Development and validation of a productive liquid chromatography-tandem mass spectrometry method for the analysis of androgens, estrogens, glucocorticoids and progestagens in human serum

Adrenal and gonadal disorders are very often coupled, due to common etiology or pathophysiology. We present the development, validation and application of a liquid chromatography tandem mass spectrometry (LC-MS/MS) method for the simultaneous analysis of androgens (androstenedione (A4), testosterone (T), dihydrotestosterone (DHT), and dehydroepiandrosterone sulfate (DHEA-S)), estrogens (estrone (E1), estradiol (E2), estriol (E3)), glucocorticoids (cortisol (F), cortisone (E), corticosterone (B), 11-deoxycortisol (S), 21-deoxycortisol (21DF), 11-deoxycorticosterone (11DB)), and progestagens (progesterone (P4), 17α-hydroxyprogesterone (17OHP4) and 17α-hydroxypregnenolone (17OHP5)) in human serum for clinical use. Samples (250 μL of matrix) spiked with isotopic labelled internal standards were extracted with tert-butylmethyl ether (TBME) prior to LC-MS/MS analysis. The chromatographic separation of the underivatized endogenous steroids was achieved on a reversed-phase column (C18 Zorbax Eclipse Plus) using a methanol-water gradient.
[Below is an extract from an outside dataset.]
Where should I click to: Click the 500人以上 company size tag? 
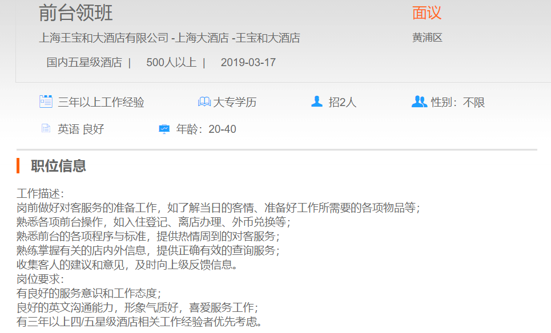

The LC column was coupled to a triple quadrupole mass spectrometer equipped with an electrospray (ESI) source operating both in positive and in negative mode, with acquisition in multiple reaction mode. The method was validated using surrogated matrices and human serum samples. The proposed method was proven to be specific for all the considered steroids; and linearity was also assessed (R2 > 0.99) in the ranges of quantification investigated. The lower limits of quantification (LLOQs) were in the range of 10 - 400 pg/mL depending on the target steroid. Accuracy was in the range 80 - 120% for all the target compounds, the extraction recovery was higher than 65% for all the steroids considered and no remarkable matrix effect, expressed in terms of ion enhancement and ion suppression, was observed. To test the reliability of the developed and validated method, the analysis of serum samples collected from ten healthy subjects (5M/5F) was performed. In the clinical settings there is a growing need to develop accessible methods for full steroid hormone profiling. The dynamic link between steroidogenic glands and liver enzymatic processing (activation and clearance) attributes to the profile a much greater clinical meaning than a set of individually measured hormones. The presented method can be used to identify trajectories of deviation from the concentration normality ranges applied to disorders of the gonadal and adrenal axes.